February 21, 2008
Respect My Authoritah


The above "Obey Spray" illustration is one of a series of Madvertisements (also featuring products such as "Empowermints" and conditions such as "Excessive Patriotism Disorder") by media tigress Carly Stasko, originally published in the January/February 2002 issue of This Magazine. Look familiar? Says Stasko of the "Obay" campaign for Ontario colleges, they're "so similar that I'm wondering if we just had the same idea or if they have riffed off of my original." (We think it's probably the former, but it wouldn't at all surprise us if someone at Smith Roberts had a subscription to This and has been storing the Madvertisements in his or her unconscious for years.) The photo, by the way, is a young Dave Meslin.


Eh, I don't think this is a case of plagiarism. It's not like no one has ever made a mock advertisement before Stasko.
I agree. And I think it's pretty clear that this post is not accusing anyone of plagiarism. (Stasko even says it was potentially "riffed off," which suggests something more like inspiration than the "p" word.)

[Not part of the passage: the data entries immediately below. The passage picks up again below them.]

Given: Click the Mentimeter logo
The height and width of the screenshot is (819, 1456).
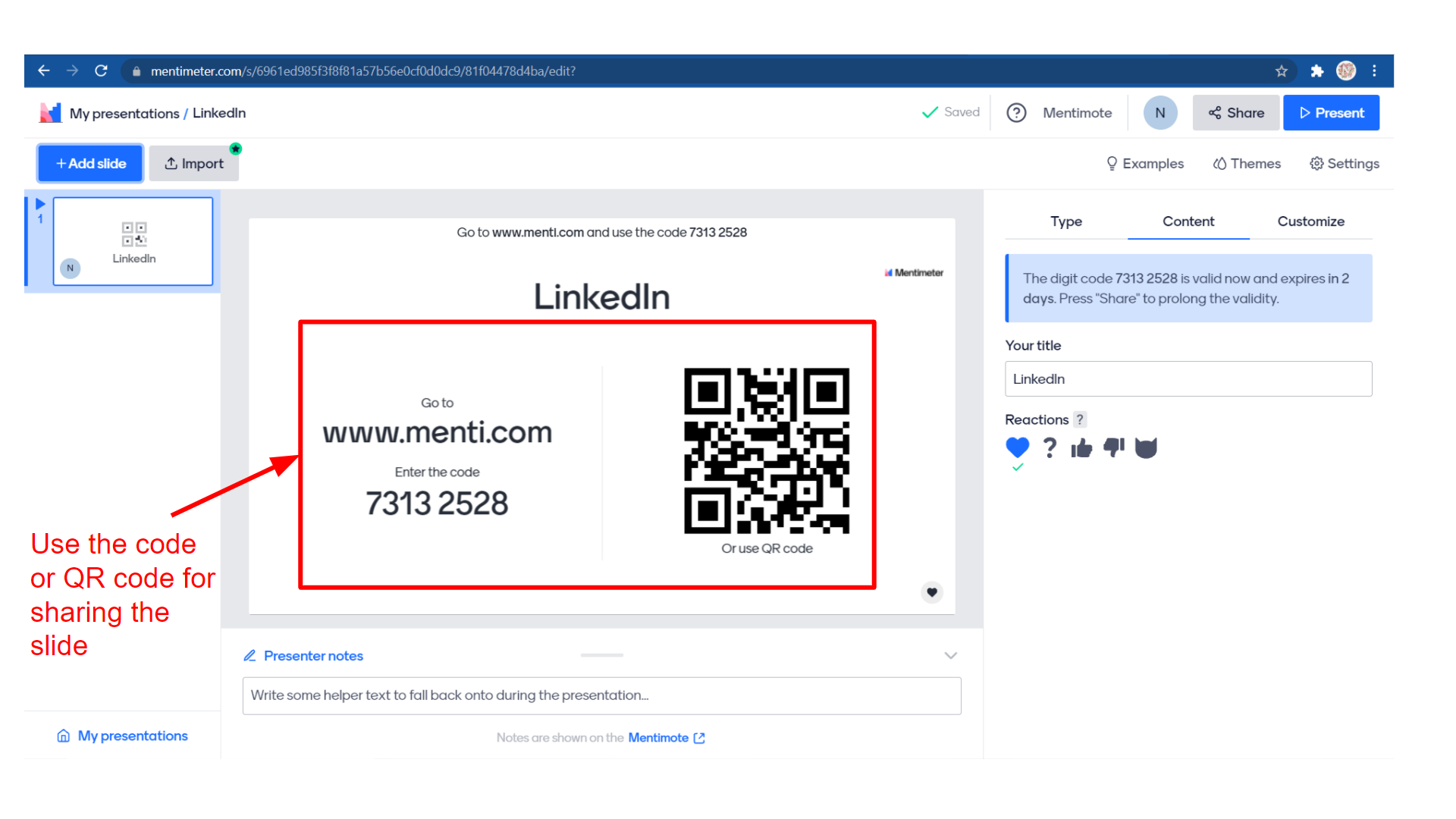Looking at the screenshot, I should click(50, 113).
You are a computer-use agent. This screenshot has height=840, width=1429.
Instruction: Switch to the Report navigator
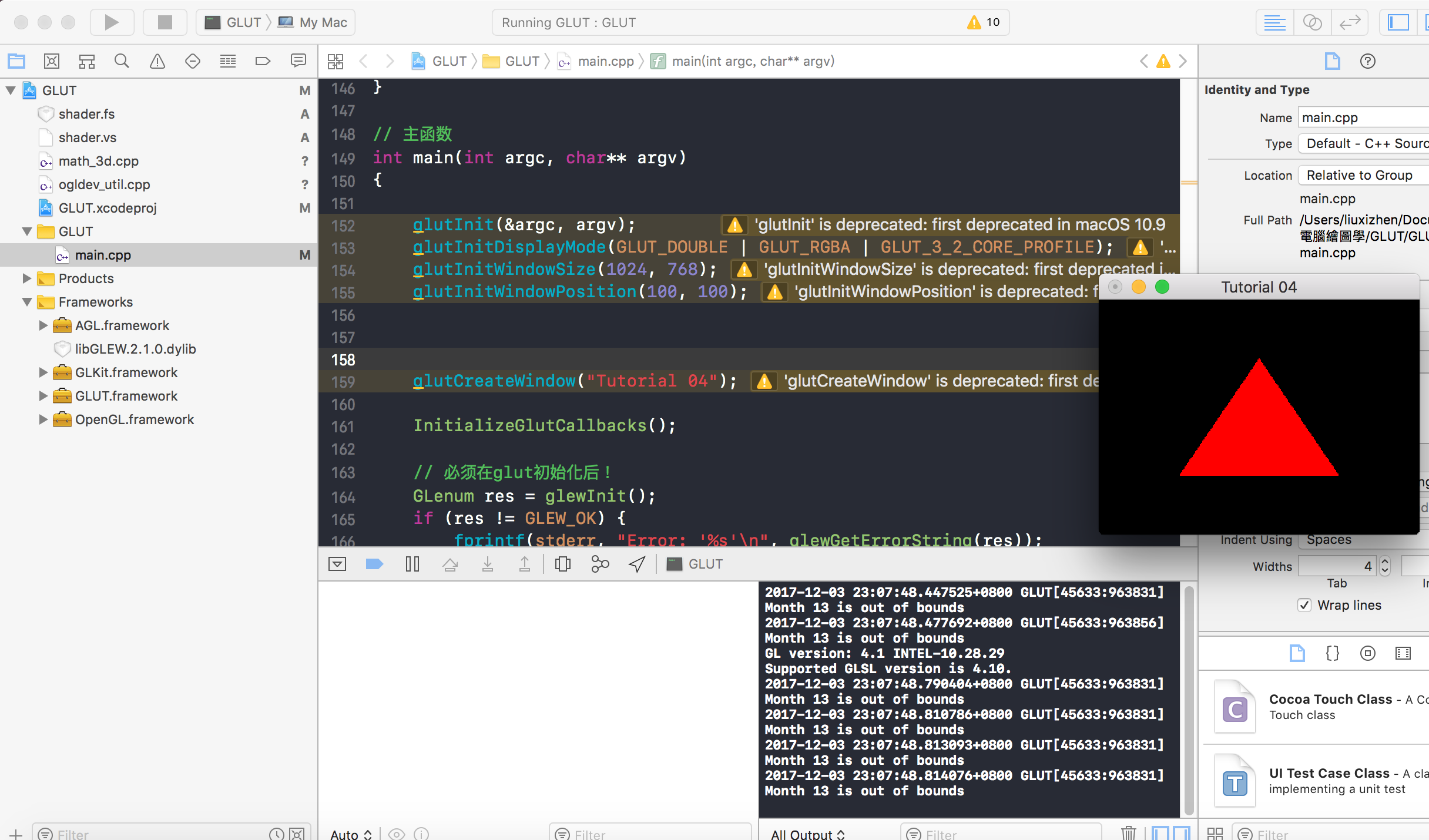pyautogui.click(x=298, y=61)
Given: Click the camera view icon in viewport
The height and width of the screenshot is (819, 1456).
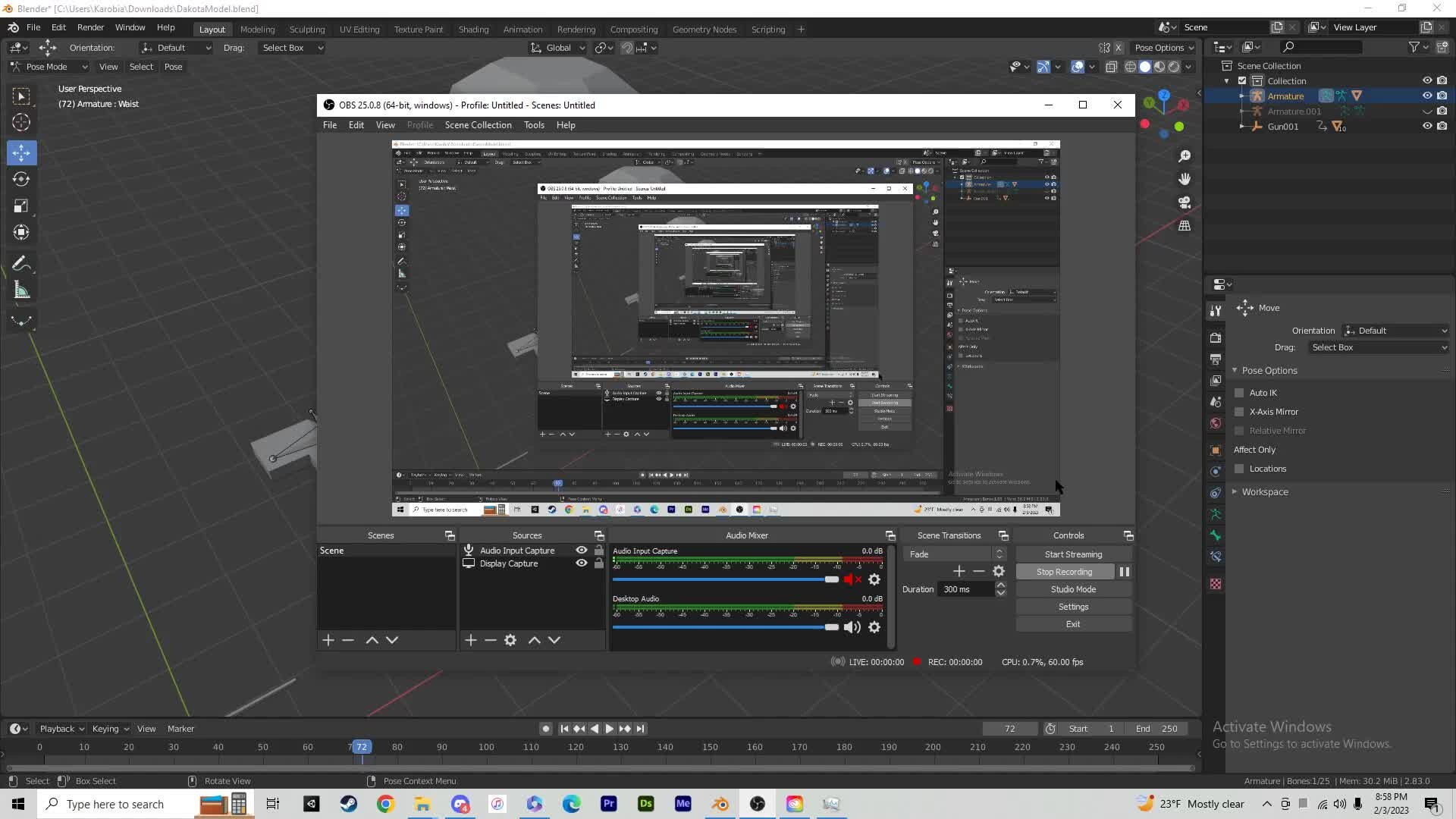Looking at the screenshot, I should point(1185,202).
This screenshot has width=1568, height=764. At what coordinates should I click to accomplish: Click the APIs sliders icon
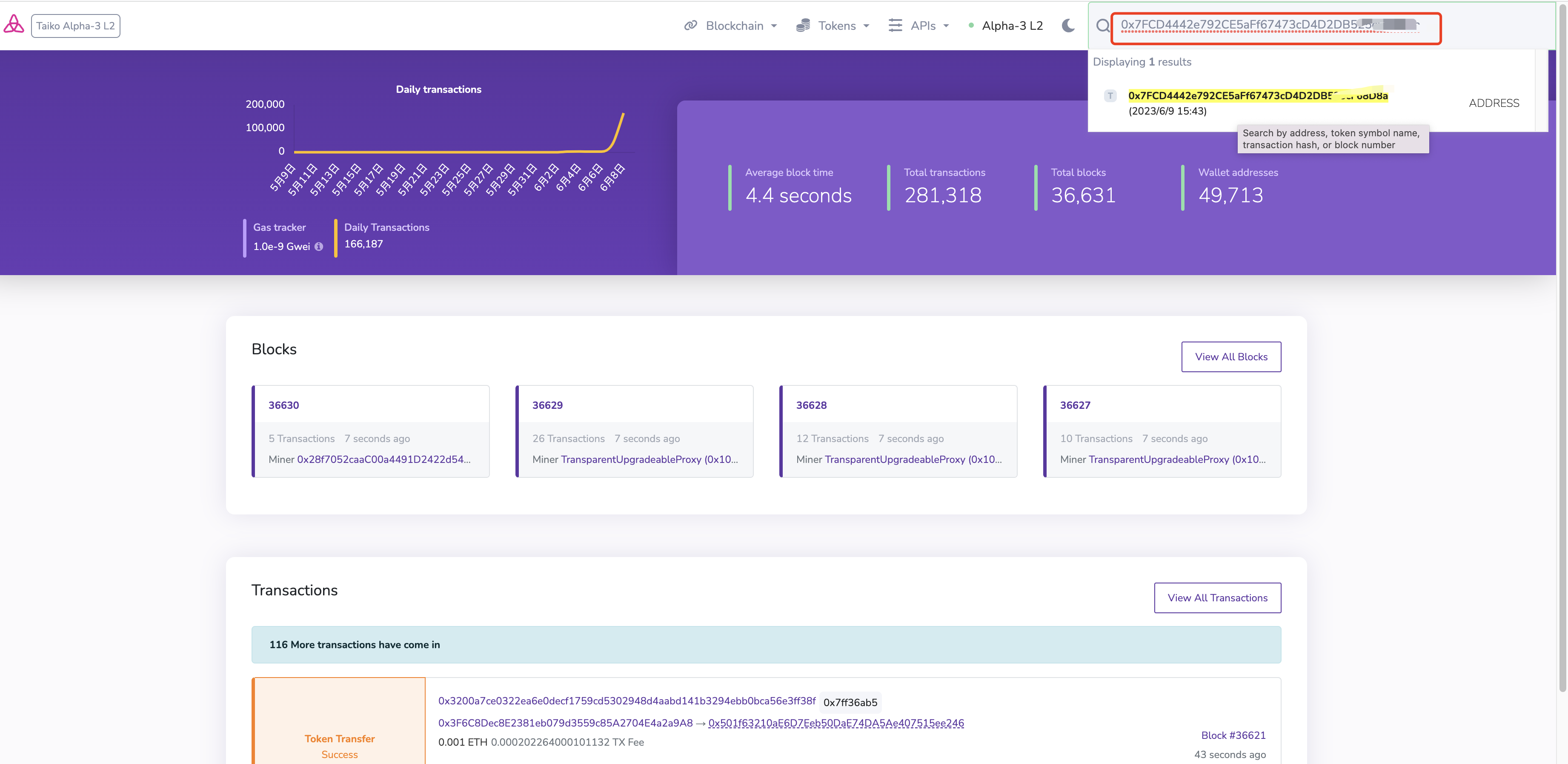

This Obey/Obay stuff is getting more boring by the second.
I wonder how much of an impact the internet and its infinite ability to store and recall almost everything ever published will have on the creative process.
I bet people have always been ripping off years-old ideas, but before there was never such an archive to prove it...
lol. This ad is guilty of the very thing it's attempting to satirize. How embarassing.
Reminds me of the unintentional humour in that billboard ad campaign a few years back with the headline "literacy is a right."
spacejack - Those ads can still be found on the silver bins around the city.
I don't see much similarity. Even at a "riffed off" level. They're saying very different things.
Ms. Stasko's ad is for rebranded pepper spray, to be used on misbehaving kids to teach them to respect the military-industrial complex.
The Obay ads are for a fictional lobotomy-pill, to be used on kids to replace their dreams with those of their (specific) parents.
The first is essentially about beating kids for the "benefit" of the state. The second is about brainwashing kids for the satisfaction of their folks.
This reminds me of that crappy ad campaign about 10 years ago on Toronto bus shelters. Does anyone remember the "... is coming" campaign (I think that's what it was). I remember it featuring a fat, homely guy, and I believed it ended up being for a restaurant. This "Obay" campaign is just as stupid!